We will have extracted the following files:

  • ne_110m_admin_0_countries.README.html
  • ne_110m_admin_0_countries.VERSION.txt
  • ne_110m_admin_0_countries.cpg
  • ne_110m_admin_0_countries.dbf
  • ne_110m_admin_0_countries.prj
  • ne_110m_admin_0_countries.shp
  • ne_110m_admin_0_countries.shx

The .dbf, .prj, and .shp files make up a ShapeFile. We can load this into our PostgreSQL database.

Convert the Shapefile that you got from Natural Earth into a PostGIS table using ogr2ogr, like this (making sure to fill in your database settings appropriately):

DB_NAME=postgis_test
DB_PORT=5432
DB_USER=programster
DB_PASSWORD="thisismypassword"
DB_HOST=postgresql.programster.org

ogr2ogr \
  -f PostgreSQL \
  PG:"dbname=$DB_NAME host=$DB_HOST port=$DB_PORT user=$DB_USER password=$DB_PASSWORD" \
  -progress \
  -nlt PROMOTE_TO_MULTI \
  $HOME/nedata/ne_110m_admin_0_countries.shp
  • -f PostgreSQL tells the command that the output file should be a PostgreSQL table.
  • -nlt PROMOTE_TO_MULTI is used to tell the tool to promote Polygons to MultiPolygons. This is because both cannot be put into the same field, so we need to have the polygons "promoted" to multipoloygons, so they are all the same type which can.
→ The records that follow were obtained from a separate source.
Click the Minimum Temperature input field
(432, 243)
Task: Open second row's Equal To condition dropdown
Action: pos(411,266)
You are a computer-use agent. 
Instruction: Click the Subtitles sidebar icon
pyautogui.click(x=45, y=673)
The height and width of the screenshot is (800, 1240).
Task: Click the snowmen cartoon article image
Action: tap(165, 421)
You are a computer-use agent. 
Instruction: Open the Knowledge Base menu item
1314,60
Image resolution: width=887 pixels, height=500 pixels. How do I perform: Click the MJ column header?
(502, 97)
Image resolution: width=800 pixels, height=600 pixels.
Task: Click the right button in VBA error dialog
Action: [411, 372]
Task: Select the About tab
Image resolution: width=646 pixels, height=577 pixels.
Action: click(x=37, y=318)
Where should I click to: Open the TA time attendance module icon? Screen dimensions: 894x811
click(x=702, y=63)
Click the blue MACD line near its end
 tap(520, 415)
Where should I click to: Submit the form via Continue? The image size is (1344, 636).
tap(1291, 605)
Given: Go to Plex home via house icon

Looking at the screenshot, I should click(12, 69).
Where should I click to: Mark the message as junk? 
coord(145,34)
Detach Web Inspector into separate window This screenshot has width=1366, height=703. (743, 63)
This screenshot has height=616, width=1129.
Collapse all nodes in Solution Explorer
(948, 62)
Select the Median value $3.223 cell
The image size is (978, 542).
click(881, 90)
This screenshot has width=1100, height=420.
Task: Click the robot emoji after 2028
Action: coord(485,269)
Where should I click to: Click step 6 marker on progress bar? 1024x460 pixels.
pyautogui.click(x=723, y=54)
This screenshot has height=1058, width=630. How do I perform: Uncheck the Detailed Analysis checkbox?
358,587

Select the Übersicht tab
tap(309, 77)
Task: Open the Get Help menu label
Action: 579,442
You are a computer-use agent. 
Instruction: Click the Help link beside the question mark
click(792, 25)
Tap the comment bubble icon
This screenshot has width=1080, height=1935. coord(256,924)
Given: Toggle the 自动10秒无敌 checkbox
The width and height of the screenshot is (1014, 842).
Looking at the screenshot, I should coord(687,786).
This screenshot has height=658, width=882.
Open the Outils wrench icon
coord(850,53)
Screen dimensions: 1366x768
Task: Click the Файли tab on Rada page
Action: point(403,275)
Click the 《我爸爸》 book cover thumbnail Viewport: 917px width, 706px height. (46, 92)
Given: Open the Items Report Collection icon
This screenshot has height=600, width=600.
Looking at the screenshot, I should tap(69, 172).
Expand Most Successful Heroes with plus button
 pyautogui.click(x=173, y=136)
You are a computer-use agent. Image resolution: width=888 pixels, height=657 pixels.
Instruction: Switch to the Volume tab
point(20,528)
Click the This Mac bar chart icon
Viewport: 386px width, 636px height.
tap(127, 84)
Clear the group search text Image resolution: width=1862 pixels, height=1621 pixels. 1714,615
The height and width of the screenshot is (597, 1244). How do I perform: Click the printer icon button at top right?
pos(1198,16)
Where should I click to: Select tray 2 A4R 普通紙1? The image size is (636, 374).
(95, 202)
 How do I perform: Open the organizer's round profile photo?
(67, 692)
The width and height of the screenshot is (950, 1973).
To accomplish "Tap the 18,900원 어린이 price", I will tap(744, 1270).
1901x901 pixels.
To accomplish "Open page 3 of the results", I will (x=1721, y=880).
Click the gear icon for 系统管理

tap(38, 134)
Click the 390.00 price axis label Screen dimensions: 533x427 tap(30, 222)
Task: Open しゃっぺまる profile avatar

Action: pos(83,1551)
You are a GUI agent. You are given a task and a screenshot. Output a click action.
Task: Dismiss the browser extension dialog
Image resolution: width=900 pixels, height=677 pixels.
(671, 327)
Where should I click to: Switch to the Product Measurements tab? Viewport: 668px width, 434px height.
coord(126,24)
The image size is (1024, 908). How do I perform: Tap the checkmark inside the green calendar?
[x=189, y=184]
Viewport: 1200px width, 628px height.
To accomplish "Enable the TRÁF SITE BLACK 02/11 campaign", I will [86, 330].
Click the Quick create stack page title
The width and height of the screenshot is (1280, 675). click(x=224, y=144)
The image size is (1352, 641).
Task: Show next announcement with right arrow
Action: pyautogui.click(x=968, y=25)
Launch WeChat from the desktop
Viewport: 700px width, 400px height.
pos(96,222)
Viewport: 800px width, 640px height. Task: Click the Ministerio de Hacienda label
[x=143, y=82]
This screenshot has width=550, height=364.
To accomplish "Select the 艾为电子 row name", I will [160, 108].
Make sure the database0...10...20...30...40...50...60...70...80...90...100 - done. has already been created, and is UTF8, not LATIN1 (refer to cheatsheet under "create database").

If all went well, you should see the following output as it progresses.

0...10...20...30...40...50...60...70...80...90...100 - done.

Testing

We can now log into the database to have a play with the data.

psql \
  --user $DB_USER \
  --password \
  -d $DB_NAME \
  --host $DB_HOST

List the tables with:

\dt 
                    List of relations
 Schema |           Name            | Type  |    Owner    
--------+---------------------------+-------+-------------
 public | ne_110m_admin_0_countries | table | programster
 public | spatial_ref_sys           | table | postgres
(2 rows)

If you don't see the spatial_ref_sys table, then you didn't create the postgis extension which you need. You will need to drop the database, recreate it and create the postgis extension. Then redo the import.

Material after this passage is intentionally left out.